* Start *

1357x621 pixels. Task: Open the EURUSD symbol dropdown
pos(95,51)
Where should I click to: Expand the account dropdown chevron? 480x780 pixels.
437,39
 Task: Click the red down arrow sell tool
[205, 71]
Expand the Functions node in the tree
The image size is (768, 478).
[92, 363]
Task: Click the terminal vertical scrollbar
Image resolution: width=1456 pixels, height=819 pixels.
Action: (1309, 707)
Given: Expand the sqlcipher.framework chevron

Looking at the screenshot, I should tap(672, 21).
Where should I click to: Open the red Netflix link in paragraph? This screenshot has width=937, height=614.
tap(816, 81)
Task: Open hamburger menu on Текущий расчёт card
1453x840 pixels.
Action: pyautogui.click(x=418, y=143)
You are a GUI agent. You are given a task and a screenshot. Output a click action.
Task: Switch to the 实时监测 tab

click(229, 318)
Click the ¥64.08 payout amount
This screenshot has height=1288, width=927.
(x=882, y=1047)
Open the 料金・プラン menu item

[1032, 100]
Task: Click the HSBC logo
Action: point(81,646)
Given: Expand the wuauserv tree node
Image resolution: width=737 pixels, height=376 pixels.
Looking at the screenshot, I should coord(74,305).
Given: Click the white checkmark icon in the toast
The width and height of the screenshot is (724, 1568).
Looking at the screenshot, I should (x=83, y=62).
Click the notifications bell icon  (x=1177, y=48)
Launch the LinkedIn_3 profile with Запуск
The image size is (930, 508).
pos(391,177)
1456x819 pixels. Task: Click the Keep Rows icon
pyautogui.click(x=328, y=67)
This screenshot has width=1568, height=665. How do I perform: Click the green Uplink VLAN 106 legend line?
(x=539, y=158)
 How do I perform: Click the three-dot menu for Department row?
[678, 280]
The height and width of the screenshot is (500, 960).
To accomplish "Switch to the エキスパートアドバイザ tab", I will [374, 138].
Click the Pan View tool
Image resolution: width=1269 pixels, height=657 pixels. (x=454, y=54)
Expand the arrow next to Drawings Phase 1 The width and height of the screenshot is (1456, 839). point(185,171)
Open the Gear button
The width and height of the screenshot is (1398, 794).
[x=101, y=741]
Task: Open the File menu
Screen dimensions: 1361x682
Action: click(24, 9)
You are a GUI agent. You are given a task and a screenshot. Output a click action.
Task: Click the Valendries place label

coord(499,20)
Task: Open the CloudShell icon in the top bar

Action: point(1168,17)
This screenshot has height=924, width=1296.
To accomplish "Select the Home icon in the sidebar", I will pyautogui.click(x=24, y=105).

* End *

**DIRECTIONS FOR THIS TASK:**
Write out all of the lines above word for word, with nothing changed.

**EXERCISE RESULT:**
1357x621 pixels. Task: Open the EURUSD symbol dropdown
pos(95,51)
Where should I click to: Expand the account dropdown chevron? 480x780 pixels.
437,39
 Task: Click the red down arrow sell tool
[205, 71]
Expand the Functions node in the tree
The image size is (768, 478).
[92, 363]
Task: Click the terminal vertical scrollbar
Image resolution: width=1456 pixels, height=819 pixels.
Action: (1309, 707)
Given: Expand the sqlcipher.framework chevron

Looking at the screenshot, I should tap(672, 21).
Where should I click to: Open the red Netflix link in paragraph? This screenshot has width=937, height=614.
tap(816, 81)
Task: Open hamburger menu on Текущий расчёт card
1453x840 pixels.
Action: pyautogui.click(x=418, y=143)
You are a GUI agent. You are given a task and a screenshot. Output a click action.
Task: Switch to the 实时监测 tab

click(229, 318)
Click the ¥64.08 payout amount
This screenshot has height=1288, width=927.
(x=882, y=1047)
Open the 料金・プラン menu item

[1032, 100]
Task: Click the HSBC logo
Action: point(81,646)
Given: Expand the wuauserv tree node
Image resolution: width=737 pixels, height=376 pixels.
Looking at the screenshot, I should coord(74,305).
Given: Click the white checkmark icon in the toast
The width and height of the screenshot is (724, 1568).
Looking at the screenshot, I should (x=83, y=62).
Click the notifications bell icon  (x=1177, y=48)
Launch the LinkedIn_3 profile with Запуск
The image size is (930, 508).
pos(391,177)
1456x819 pixels. Task: Click the Keep Rows icon
pyautogui.click(x=328, y=67)
This screenshot has width=1568, height=665. How do I perform: Click the green Uplink VLAN 106 legend line?
(x=539, y=158)
 How do I perform: Click the three-dot menu for Department row?
[678, 280]
The height and width of the screenshot is (500, 960).
To accomplish "Switch to the エキスパートアドバイザ tab", I will [374, 138].
Click the Pan View tool
Image resolution: width=1269 pixels, height=657 pixels. (x=454, y=54)
Expand the arrow next to Drawings Phase 1 The width and height of the screenshot is (1456, 839). point(185,171)
Open the Gear button
The width and height of the screenshot is (1398, 794).
[x=101, y=741]
Task: Open the File menu
Screen dimensions: 1361x682
Action: click(24, 9)
You are a GUI agent. You are given a task and a screenshot. Output a click action.
Task: Click the Valendries place label

coord(499,20)
Task: Open the CloudShell icon in the top bar

Action: point(1168,17)
This screenshot has height=924, width=1296.
To accomplish "Select the Home icon in the sidebar", I will pyautogui.click(x=24, y=105).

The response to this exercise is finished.